Aim: To clarify the usefulness of colestimide in patients with nonalcoholic steatohepatitis (NASH) with hyperlipidemia.

Methods: In an open-label randomized controlled trial, 17 NASH patients with hyperlipidemia received colestimide (3 g/day) for 24 weeks. There were 21 control patients. All patients received lifestyle modification therapy. Efficacy was assessed based on metabolic profile, insulin resistance, transaminases, serum hepatic fibrosis markers, adipokine levels, visceral fat on computed tomography (CT), and the fatty liver grade on CT. NASH patients with moderate to severe steatosis by histology were also evaluated separately.

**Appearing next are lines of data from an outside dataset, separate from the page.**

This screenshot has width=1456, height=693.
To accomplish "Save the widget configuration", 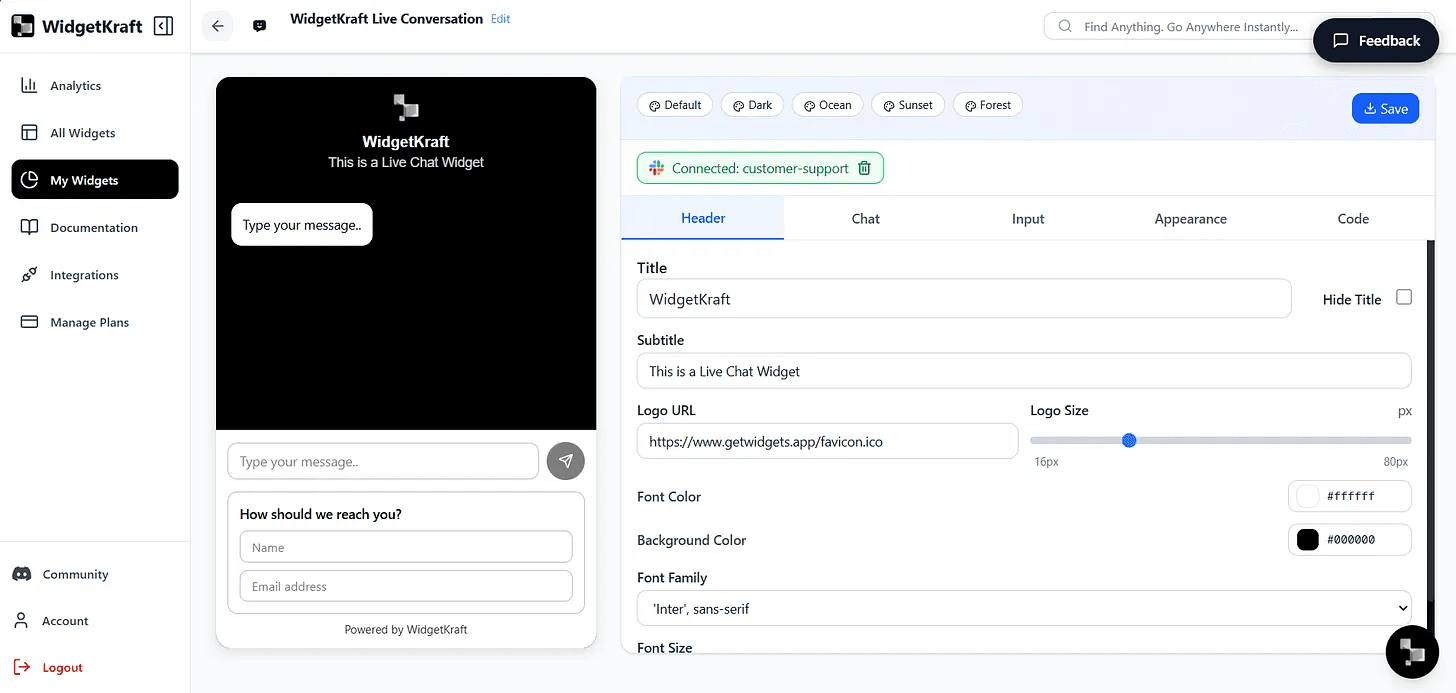I will pyautogui.click(x=1385, y=108).
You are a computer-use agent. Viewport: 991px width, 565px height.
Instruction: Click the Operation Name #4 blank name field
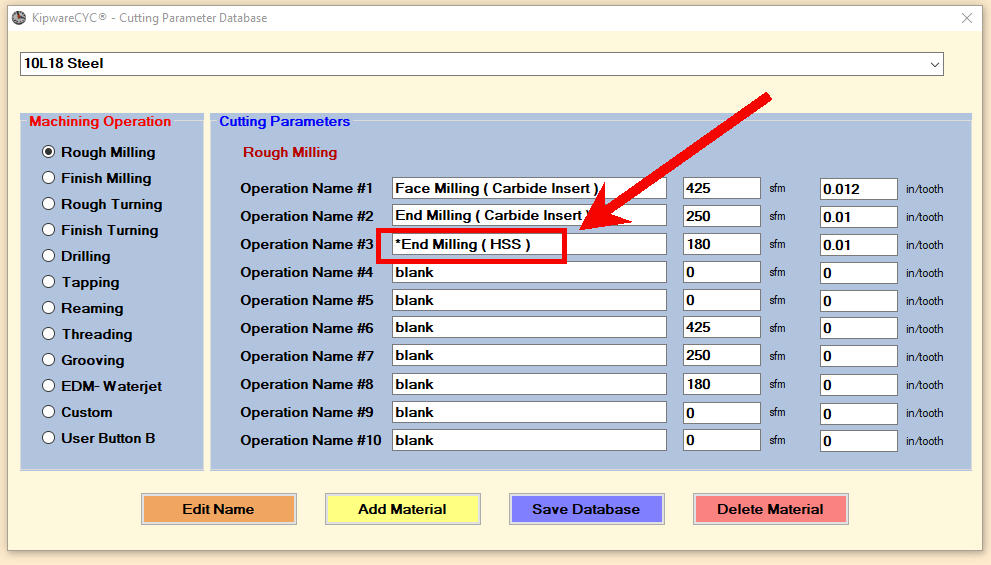click(529, 272)
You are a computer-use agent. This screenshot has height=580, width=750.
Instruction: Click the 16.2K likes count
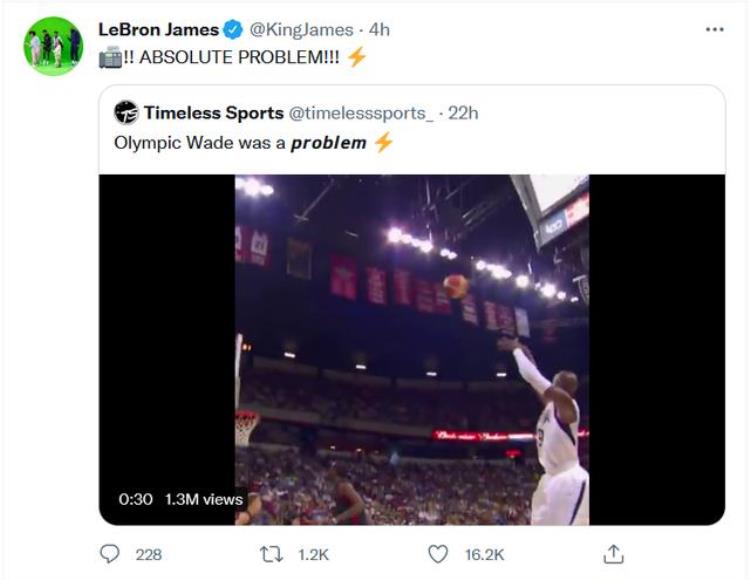click(485, 555)
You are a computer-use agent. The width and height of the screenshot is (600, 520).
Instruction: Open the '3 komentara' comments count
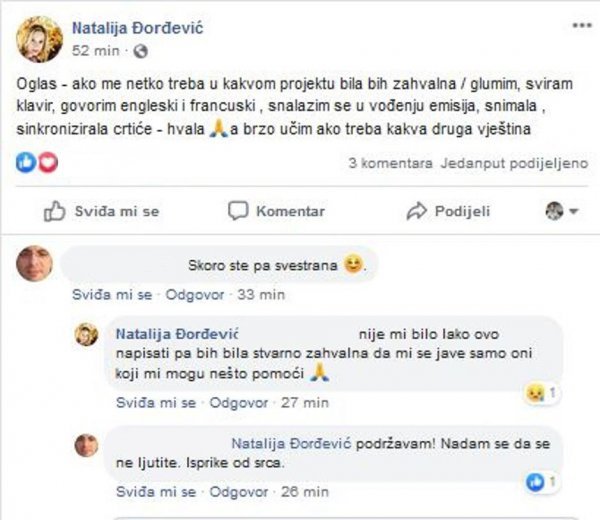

Results: Baseline clinical characteristics of the two groups were similar. Both groups experienced a significant decrease of BMI with no difference between them. However, visceral fat decreased significantly more in the colestimide group (P = 0.046). Aspartate aminotransferase (AST) showed a significantly greater decrease in the colestimide group compared with the control group (P = 0.042). In patients with moderate to severe histological steatosis, there were significant differences between the two groups regard to HbA_1c, transaminases, and hyaluronic acid (P = 0.018 for HbA_1c, P = 0.003 for AST, P = 0.042 for alanine aminotransferase, and P = 0.042 for hyaluronic acid). Steatosis significantly improved in patients in the colestimide group who had fatty liver on CT (P = 0.049). In the colestimide group, abdominal distension and/or constipation were seen, but mostly tolerable, no other clinical or laboratory adverse events associated with the use of this medicine were not observed.

Conclusions: Colestimide seems to increase the efficacy of lifestyle modification in NASH patients with hyperlipidemia. Its beneficial effects were more prominent in NASH patients with moderate to severe histological steatosis.